--- Data in this exercise Enclosed Below ---
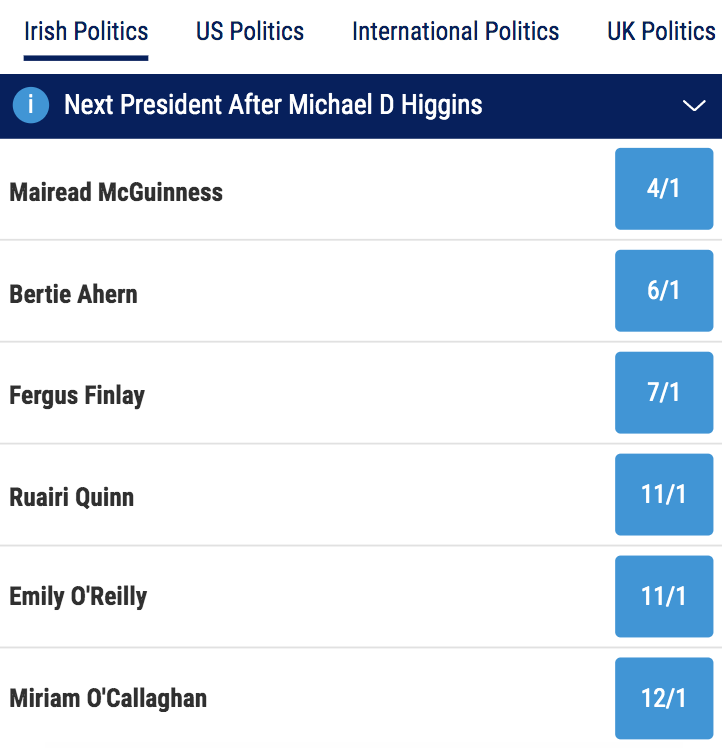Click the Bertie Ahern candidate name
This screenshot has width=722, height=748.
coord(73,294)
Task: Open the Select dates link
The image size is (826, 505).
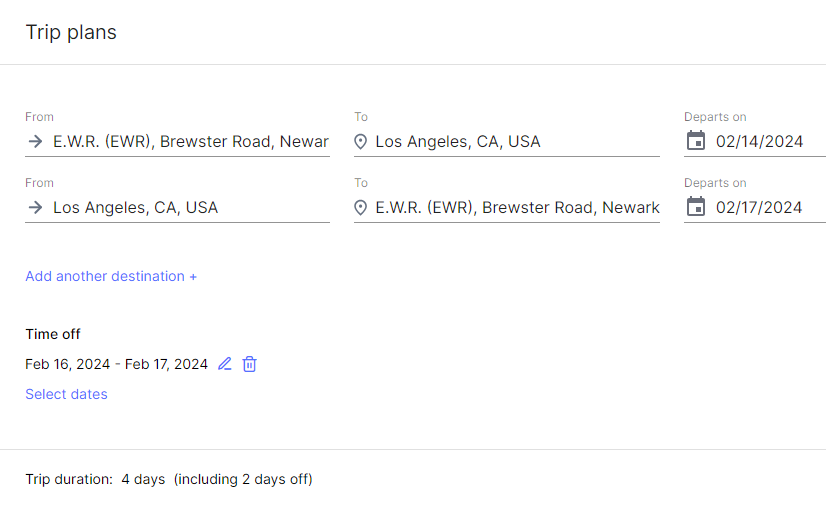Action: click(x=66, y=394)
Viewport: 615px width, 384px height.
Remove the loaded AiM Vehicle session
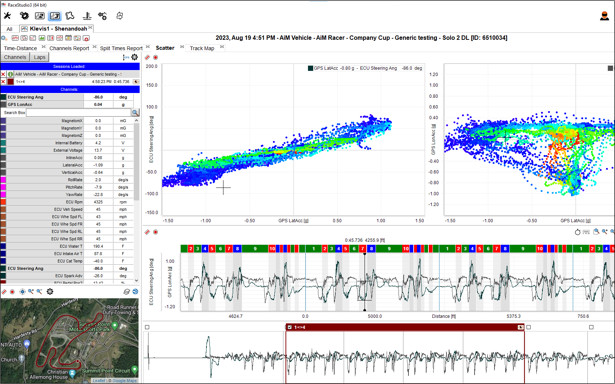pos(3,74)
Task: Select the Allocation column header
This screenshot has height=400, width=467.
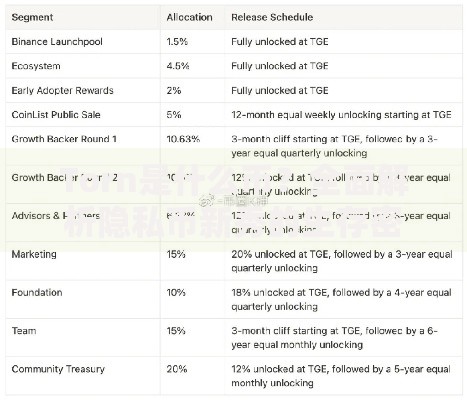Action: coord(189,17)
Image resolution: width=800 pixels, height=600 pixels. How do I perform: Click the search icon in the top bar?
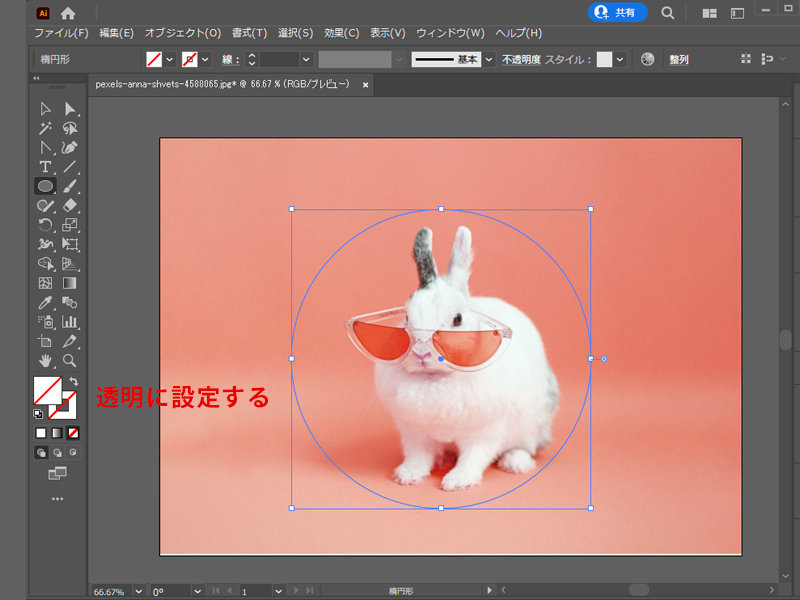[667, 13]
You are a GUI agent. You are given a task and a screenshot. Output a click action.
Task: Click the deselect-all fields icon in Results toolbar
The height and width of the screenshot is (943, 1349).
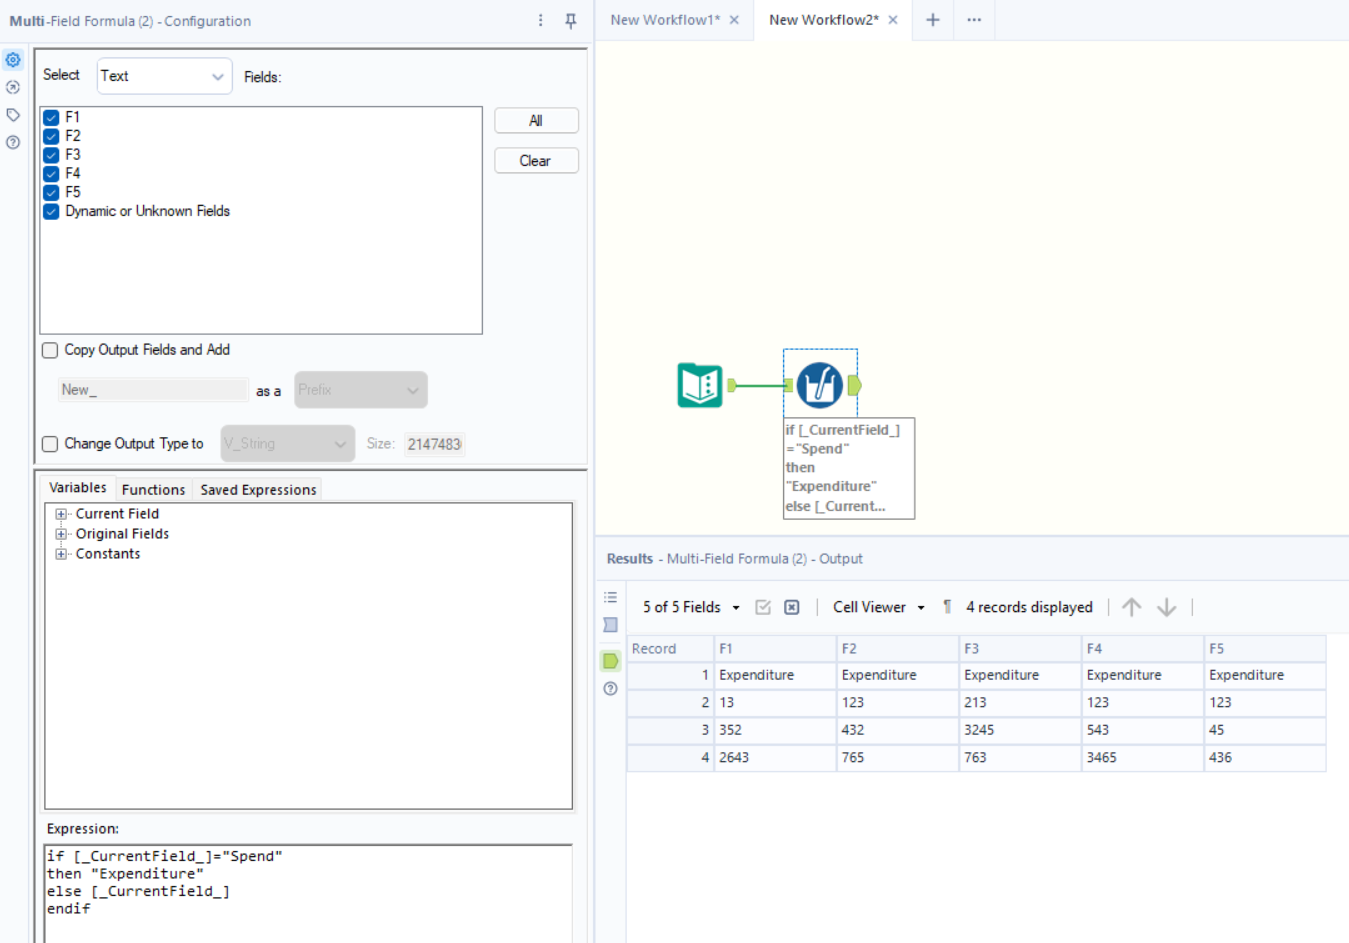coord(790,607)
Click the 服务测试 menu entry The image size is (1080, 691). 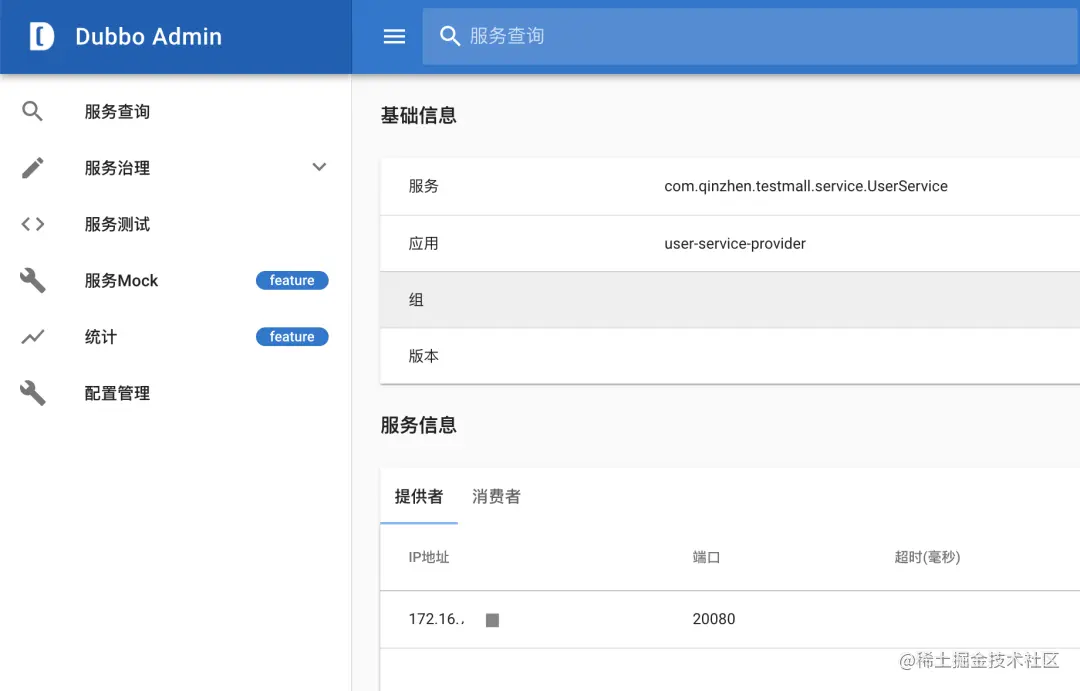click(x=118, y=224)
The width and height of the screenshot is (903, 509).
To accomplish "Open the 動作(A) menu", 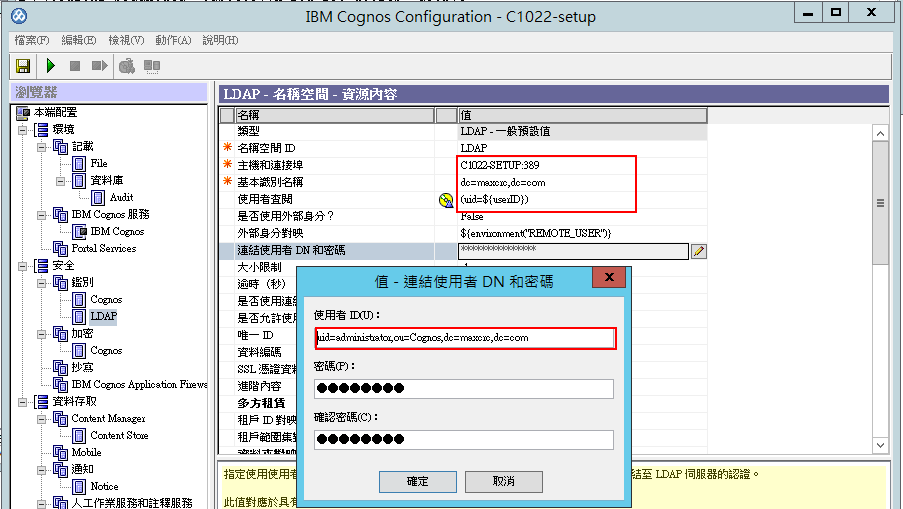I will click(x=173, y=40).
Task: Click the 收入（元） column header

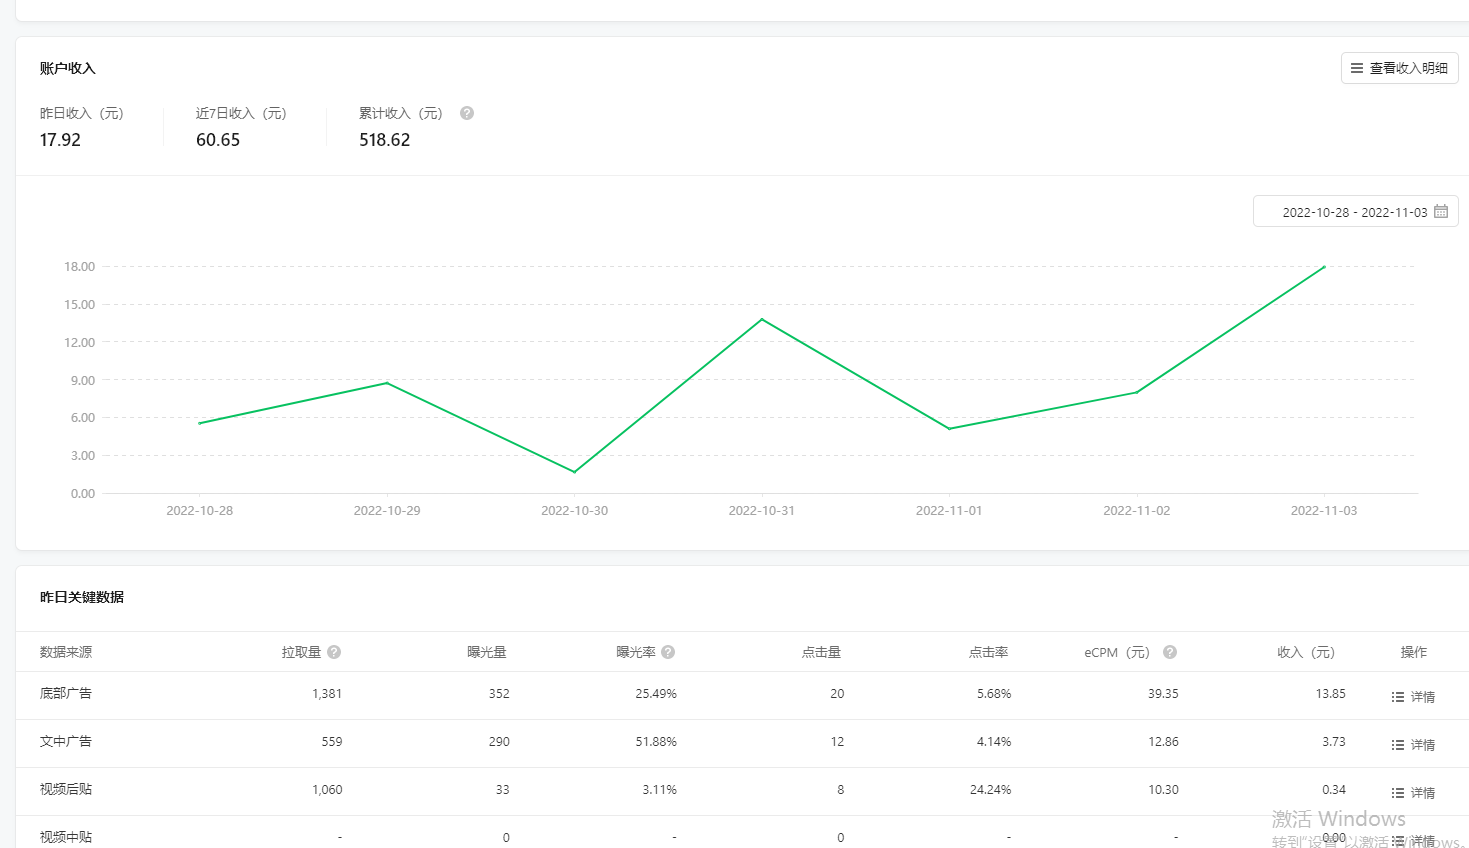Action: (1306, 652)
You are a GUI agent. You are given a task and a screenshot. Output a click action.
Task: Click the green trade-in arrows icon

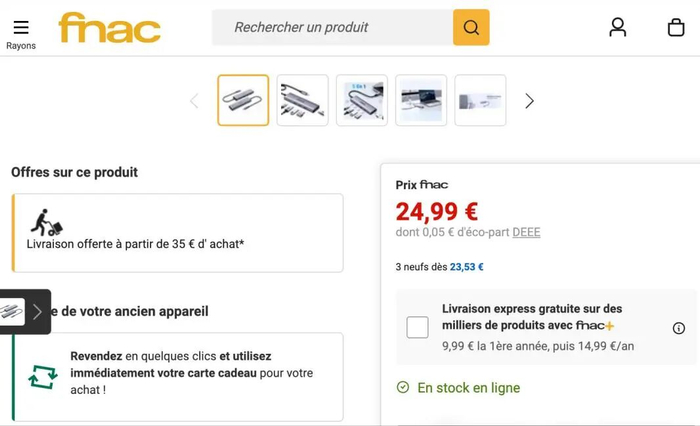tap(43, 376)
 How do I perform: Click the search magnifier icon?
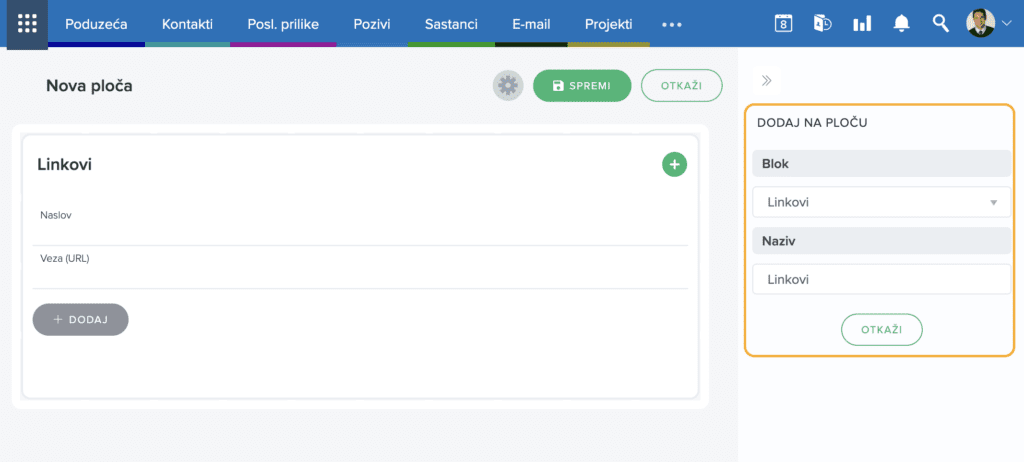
--- End of Enclosed Data in this exercise ---
Repeat, without pictures, exactly the lines of the data above from the one containing "Image resolution: width=800" through the one containing "Task: Click the deselect-all", including both and adding nothing.

Image resolution: width=800 pixels, height=600 pixels. How do I perform: Click the search icon in the top bar?
[667, 13]
You are a GUI agent. You are given a task and a screenshot. Output a click action.
Task: Click the deselect-all fields icon in Results toolbar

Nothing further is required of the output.